This document describes how to use the open-source tool DataJuicer on DLC to process large-scale multimodal data.
Background
As artificial intelligence (AI) and large models continue to evolve, data quality has become a key factor limiting model accuracy and reliability. Building more robust models requires integrating data from multiple sources, increasing its diversity, and achieving effective fusion. This places higher demands on the unified processing and collaborative modeling of multimodal data, such as text, images, and videos. High-quality data pre-processing not only accelerates training efficiency and reduces computing overhead, but it is also the foundation for ensuring model performance. Currently, a core challenge in the development of large models is how to systematically collect, clean, augment, and synthesize large-scale data to ensure its accuracy, diversity, and representativeness.
DataJuicer is an open-source tool that specializes in processing large-scale multimodal data, such as text, images, audio, and video. It helps researchers and developers efficiently clean, filter, transform, and augment large-scale datasets. This process provides higher-quality, richer, and more digestible data for large language models (LLMs).
Against this background, Platform for AI (PAI) has introduced a new job type, DataJuicer on DLC, which provides users with out-of-the-box, high-performance, stable, and efficient data processing capabilities.
Features
DataJuicer on DLC is a data processing service jointly launched by Alibaba Cloud PAI and Tongyi Lab. It allows users to submit DataJuicer framework jobs on the cloud with a single click. This service enables efficient cleaning, filtering, transformation, and augmentation of large-scale data, providing the necessary computing power for LLM multimodal data processing.
Rich operators: DataJuicer provides over 100 core operators, including aggregators, duplicators, filters, formatters, groupers, mappers, and selectors. These operators cover the entire data processing lifecycle, from data loading and normalization to data editing, transformation, filtering, deduplication, and high-quality sample selection. You can flexibly orchestrate operator chains based on your business needs.
Superior performance: DataJuicer offers excellent linear scalability and fast data processing speeds. For multimodal data processing at the scale of tens of millions of samples, it saves 24.8% of processing time compared to native nodes.
Resource estimation: DataJuicer intelligently balances resource limits and operational efficiency. It automatically tunes the degree of parallelism for operators, significantly reducing job failures caused by out-of-memory (OOM) errors.

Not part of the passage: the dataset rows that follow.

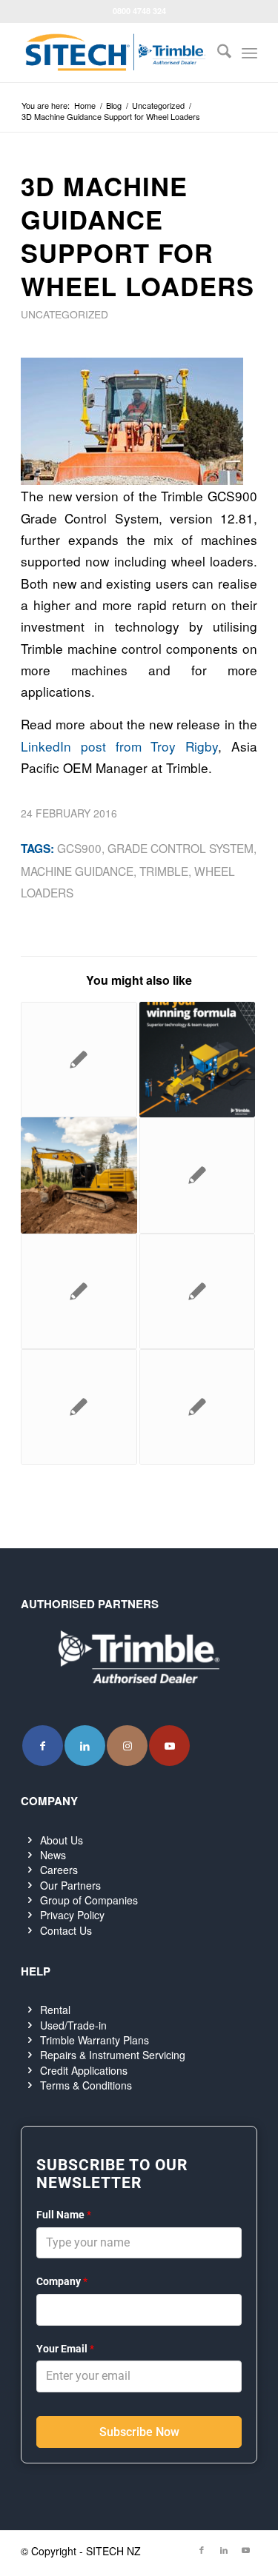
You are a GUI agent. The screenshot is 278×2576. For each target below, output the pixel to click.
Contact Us (66, 1930)
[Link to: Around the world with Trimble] (78, 1291)
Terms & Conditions (86, 2085)
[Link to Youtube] (169, 1745)
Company (61, 2281)
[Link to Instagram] (127, 1745)
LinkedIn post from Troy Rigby (119, 746)
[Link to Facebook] (42, 1745)
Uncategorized (64, 314)
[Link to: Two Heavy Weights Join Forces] (78, 1407)
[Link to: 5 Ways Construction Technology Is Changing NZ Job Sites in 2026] (197, 1059)
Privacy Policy (72, 1914)
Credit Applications (84, 2070)
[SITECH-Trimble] (115, 52)
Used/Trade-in (73, 2025)
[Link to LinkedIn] (84, 1745)
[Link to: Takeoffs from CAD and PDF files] (197, 1175)
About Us (61, 1840)
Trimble (163, 871)
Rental (55, 2009)
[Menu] (249, 52)
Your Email (65, 2349)
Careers (59, 1869)
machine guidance (77, 871)
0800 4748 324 (139, 10)
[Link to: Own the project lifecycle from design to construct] (197, 1407)
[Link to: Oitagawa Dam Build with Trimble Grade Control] (197, 1291)
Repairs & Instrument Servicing (112, 2054)
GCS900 (79, 848)
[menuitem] (216, 52)
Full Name (63, 2215)
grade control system (180, 848)
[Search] (216, 52)
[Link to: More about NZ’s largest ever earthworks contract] (78, 1059)
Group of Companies (89, 1900)
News (53, 1854)
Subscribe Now (139, 2432)
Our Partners (70, 1885)
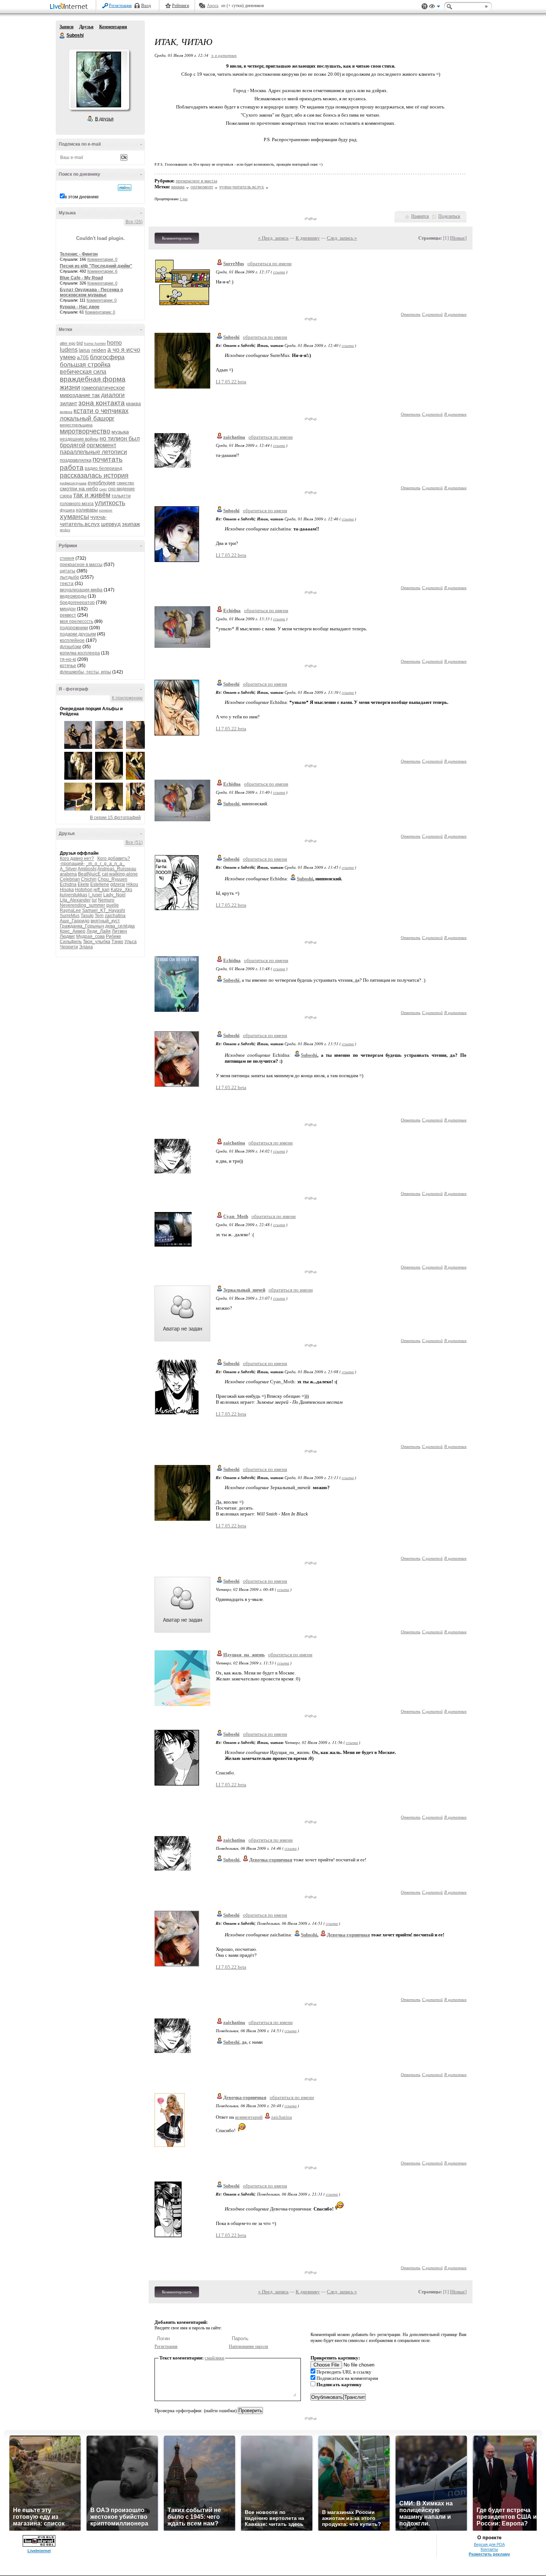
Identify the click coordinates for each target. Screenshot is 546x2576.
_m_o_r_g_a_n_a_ (105, 863)
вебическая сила (83, 371)
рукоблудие (102, 482)
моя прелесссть (76, 621)
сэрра (66, 495)
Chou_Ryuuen (112, 879)
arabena (68, 874)
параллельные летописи (93, 452)
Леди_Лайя (99, 931)
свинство (125, 483)
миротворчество (85, 431)
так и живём (91, 495)
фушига (67, 510)
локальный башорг (87, 418)
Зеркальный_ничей (244, 1290)
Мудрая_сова (90, 936)
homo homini (95, 343)
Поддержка (425, 6)
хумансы (74, 516)
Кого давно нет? (77, 858)
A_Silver (68, 868)
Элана (86, 946)
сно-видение (121, 488)
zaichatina (115, 915)
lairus (84, 350)
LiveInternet (70, 7)
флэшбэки (70, 646)
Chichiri (89, 879)
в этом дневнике (82, 196)
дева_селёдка (120, 926)
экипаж (131, 524)
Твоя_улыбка (96, 941)
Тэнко (117, 941)
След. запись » (342, 238)
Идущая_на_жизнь (244, 1654)
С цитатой (432, 314)
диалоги (113, 395)
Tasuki (87, 915)
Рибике (113, 936)
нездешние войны (79, 439)
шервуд (111, 524)
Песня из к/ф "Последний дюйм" (96, 266)
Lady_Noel (114, 894)
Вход (146, 5)
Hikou (132, 884)
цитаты (67, 571)
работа (72, 467)
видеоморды (73, 596)
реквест (68, 615)
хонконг (106, 510)
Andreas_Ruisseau (116, 868)
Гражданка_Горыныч (82, 926)
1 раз (184, 199)
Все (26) (134, 221)
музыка (120, 432)
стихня (67, 558)
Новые (458, 238)
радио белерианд (103, 468)
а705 (83, 357)
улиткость (110, 503)
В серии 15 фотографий (115, 817)
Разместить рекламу (489, 2554)
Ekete (83, 884)
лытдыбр (69, 577)
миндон (68, 608)
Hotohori (83, 889)
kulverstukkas (73, 894)
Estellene (99, 884)
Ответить (410, 314)
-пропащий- (72, 863)
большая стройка (85, 364)
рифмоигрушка (73, 483)
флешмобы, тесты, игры (85, 672)
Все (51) (134, 842)
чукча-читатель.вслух (241, 186)
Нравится (420, 216)
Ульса (130, 941)
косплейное (72, 640)
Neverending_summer (82, 905)
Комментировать (177, 238)
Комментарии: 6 (102, 271)
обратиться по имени (269, 263)
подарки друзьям (78, 634)
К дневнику (308, 238)
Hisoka (67, 889)
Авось (212, 5)
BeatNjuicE (89, 874)
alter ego (67, 343)
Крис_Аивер (72, 931)
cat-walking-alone (120, 874)
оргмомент (101, 445)
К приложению (127, 698)
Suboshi (62, 36)
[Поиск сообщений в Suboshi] (124, 187)
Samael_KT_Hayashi (103, 910)
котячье (68, 665)
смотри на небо (79, 488)
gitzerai (117, 884)
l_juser (95, 894)
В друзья (104, 118)
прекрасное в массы (81, 564)
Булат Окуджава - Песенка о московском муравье (91, 292)
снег (103, 489)
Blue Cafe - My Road (81, 277)
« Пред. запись (273, 238)
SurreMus (69, 915)
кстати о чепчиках (101, 411)
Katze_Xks (121, 889)
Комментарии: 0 (102, 259)
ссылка (279, 272)
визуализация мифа (81, 589)
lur (94, 900)
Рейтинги (180, 5)
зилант (68, 403)
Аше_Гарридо (75, 920)
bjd (80, 343)
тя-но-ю (68, 659)
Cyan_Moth (235, 1216)
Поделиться (449, 216)
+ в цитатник (224, 55)
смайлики (214, 2358)
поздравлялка (75, 460)
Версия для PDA (489, 2544)
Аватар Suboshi (99, 79)
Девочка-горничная (244, 2097)
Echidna (68, 884)
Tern (99, 915)
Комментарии (113, 26)
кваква (133, 403)
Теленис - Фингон (79, 254)
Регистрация (120, 5)
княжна (66, 412)
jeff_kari (102, 889)
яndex (65, 530)
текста (67, 583)
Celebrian (70, 879)
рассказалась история (94, 475)
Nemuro (106, 900)
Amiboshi (87, 868)
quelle (112, 905)
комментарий (249, 2117)
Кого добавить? (113, 858)
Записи (66, 26)
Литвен (119, 931)
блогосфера (107, 357)
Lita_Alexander (75, 900)
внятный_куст (105, 920)
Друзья (86, 26)
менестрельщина (76, 425)
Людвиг (67, 936)
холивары (87, 510)
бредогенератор (77, 602)
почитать (107, 459)
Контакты (489, 2549)
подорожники (74, 627)
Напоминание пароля (248, 2346)
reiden (98, 350)
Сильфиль (71, 941)
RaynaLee (70, 910)
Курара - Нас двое (80, 306)
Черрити (69, 946)
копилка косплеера (80, 653)
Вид (434, 7)
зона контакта (101, 403)
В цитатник (455, 314)
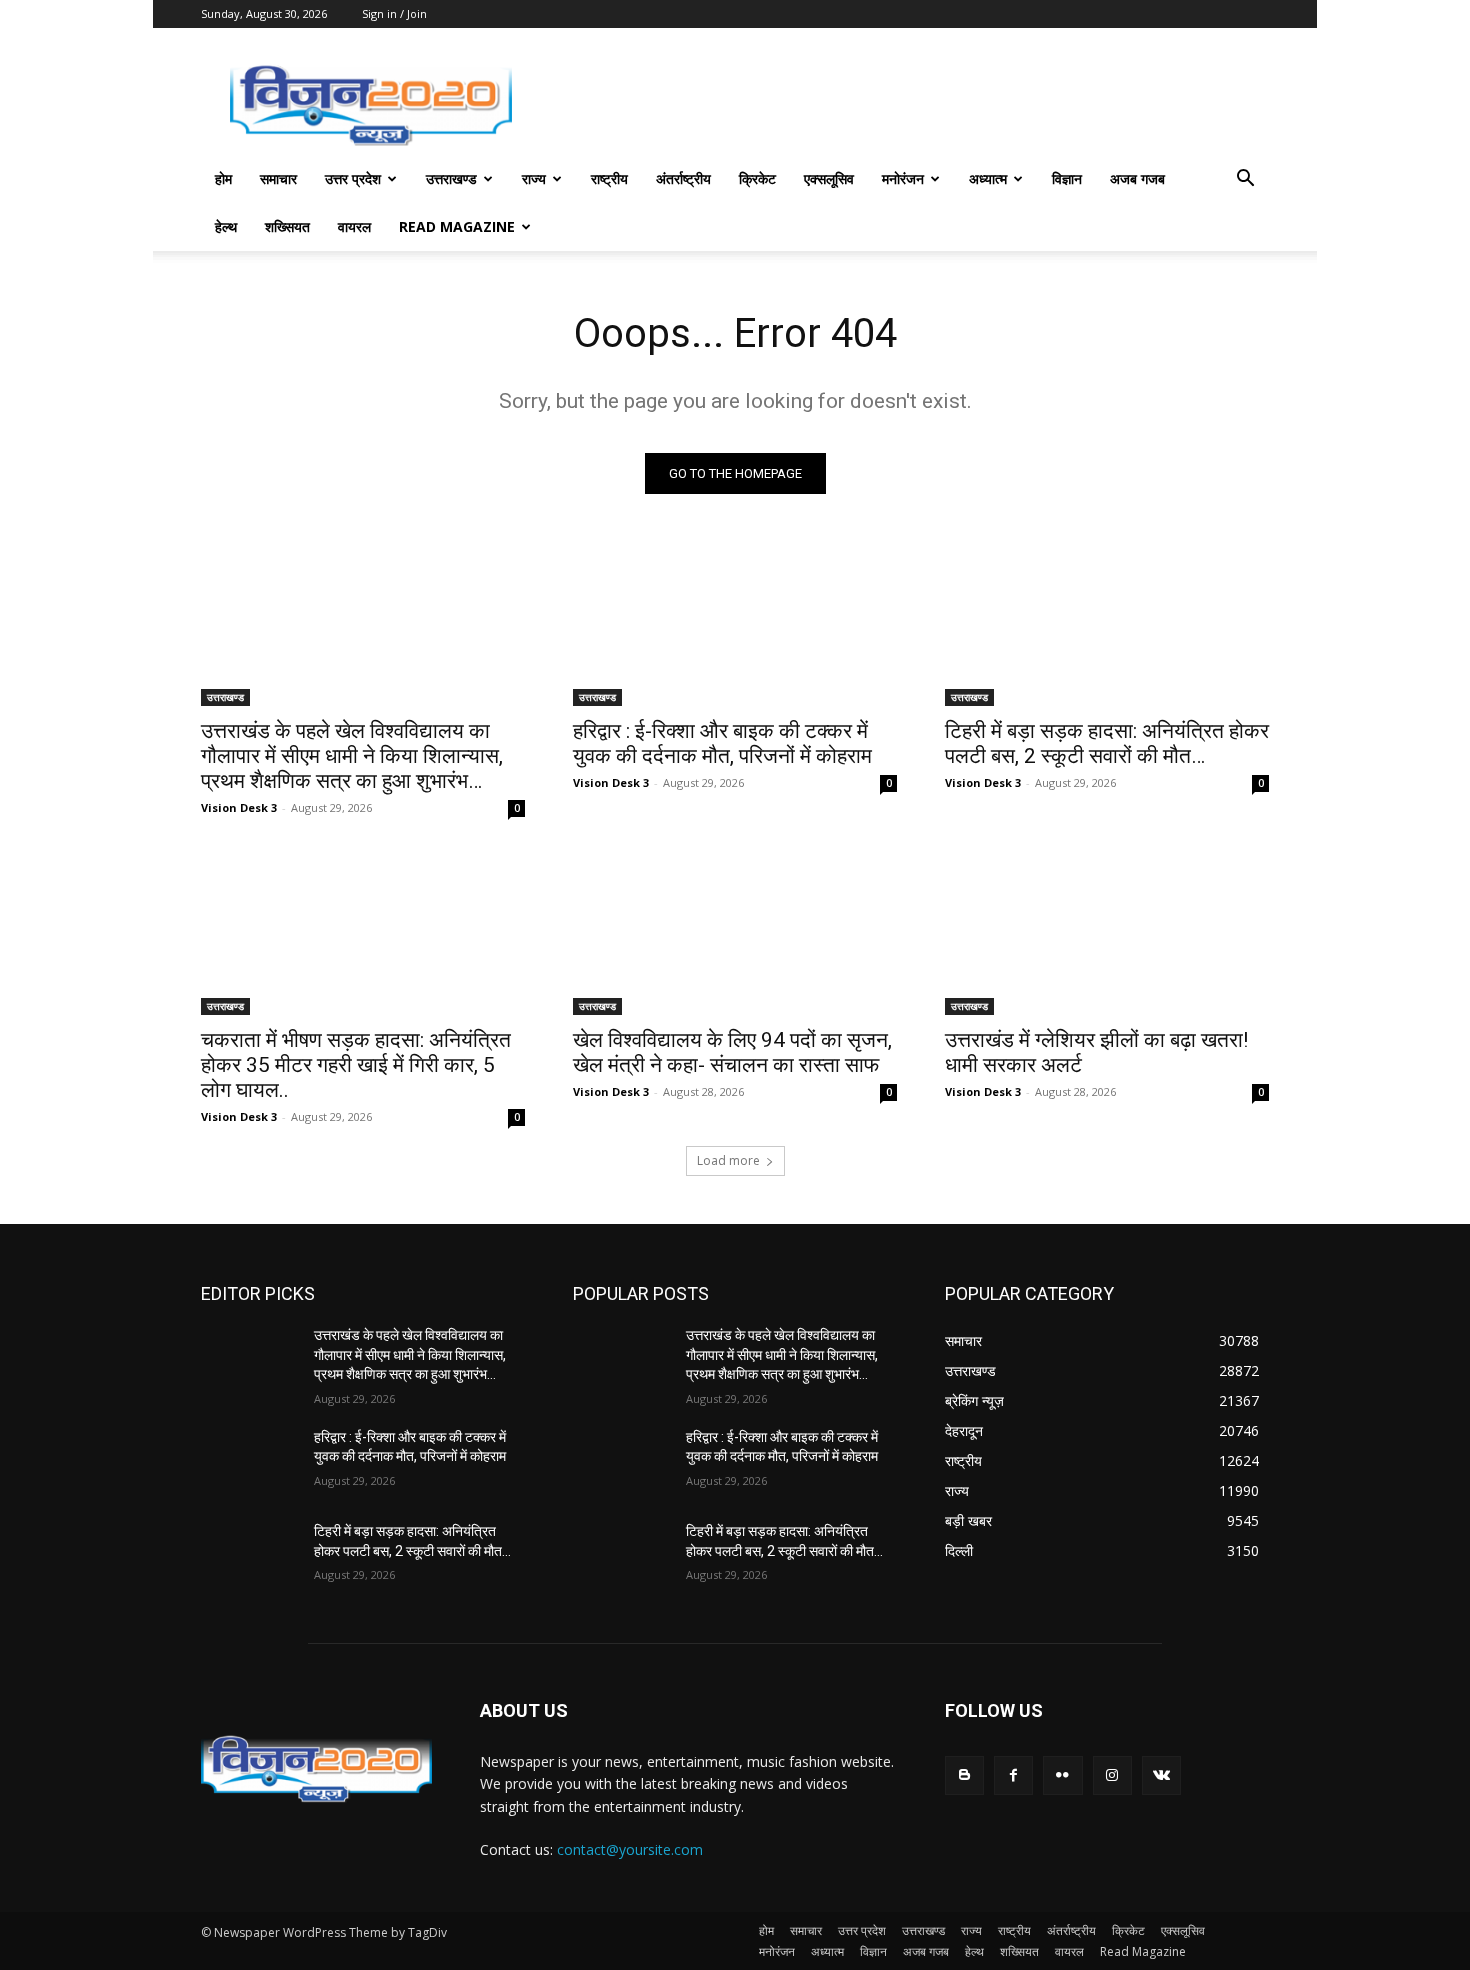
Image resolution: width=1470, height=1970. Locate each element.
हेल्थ (226, 226)
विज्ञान (1067, 178)
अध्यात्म (988, 178)
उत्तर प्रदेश (353, 178)
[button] (1245, 180)
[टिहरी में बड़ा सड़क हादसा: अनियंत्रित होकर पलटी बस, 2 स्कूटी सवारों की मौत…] (1107, 625)
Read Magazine (457, 226)
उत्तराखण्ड (451, 178)
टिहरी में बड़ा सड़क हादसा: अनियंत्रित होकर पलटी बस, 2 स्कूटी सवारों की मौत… (1107, 743)
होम (223, 178)
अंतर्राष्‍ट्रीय (683, 178)
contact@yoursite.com (630, 1849)
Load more (728, 1160)
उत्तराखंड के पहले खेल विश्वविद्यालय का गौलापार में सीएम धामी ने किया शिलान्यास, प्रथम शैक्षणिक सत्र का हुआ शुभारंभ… (352, 756)
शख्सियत (287, 226)
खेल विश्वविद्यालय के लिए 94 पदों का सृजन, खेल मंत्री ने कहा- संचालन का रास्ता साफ (732, 1052)
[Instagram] (1112, 1775)
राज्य (534, 178)
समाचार (278, 178)
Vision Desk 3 (239, 807)
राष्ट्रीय (609, 178)
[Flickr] (1062, 1775)
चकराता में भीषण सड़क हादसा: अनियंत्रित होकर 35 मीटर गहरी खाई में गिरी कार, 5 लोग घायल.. (356, 1065)
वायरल (354, 226)
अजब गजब (1137, 178)
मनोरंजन (903, 178)
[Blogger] (964, 1775)
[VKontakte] (1161, 1775)
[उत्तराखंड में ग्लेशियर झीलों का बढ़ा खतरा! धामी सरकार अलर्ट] (1107, 934)
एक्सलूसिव (829, 178)
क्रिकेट (757, 178)
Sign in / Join (394, 13)
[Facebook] (1013, 1775)
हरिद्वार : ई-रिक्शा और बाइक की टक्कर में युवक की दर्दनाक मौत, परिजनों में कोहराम (722, 743)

It supports resource estimation by intelligently analyzing dataset, operator, and quota information to automatically estimate the optimal resource configuration. This feature lowers the barrier to entry and ensures efficient and stable job execution.
Large-scale processing: DataJuicer leverages the distributed computing framework of PAI DLC and deep hardware acceleration optimizations, such as CUDA and operator fusion. It supports efficient processing from experiments with thousands of samples to production data at the scale of tens of billions.
Automatic fault tolerance: PAI DLC provides fault tolerance and self-healing at the node, job, and container levels. DataJuicer also offers operator-level fault tolerance to mitigate the risk of interruptions caused by infrastructure failures, such as server or network issues.
Easy to use: DLC provides an intuitive user interface and easy-to-understand APIs. It is a fully managed service, requiring no deployment or O&M. You can submit DataJuicer jobs for AI data processing with a single click, without worrying about the complexity of deploying and maintaining the underlying infrastructure.
Usage instructions
1. Select an image and framework
The image for a DataJuicer job must have the DataJuicer environment pre-installed and include the dj-process command. You can use the official image from the data-juicer repository or a custom image based on the official one.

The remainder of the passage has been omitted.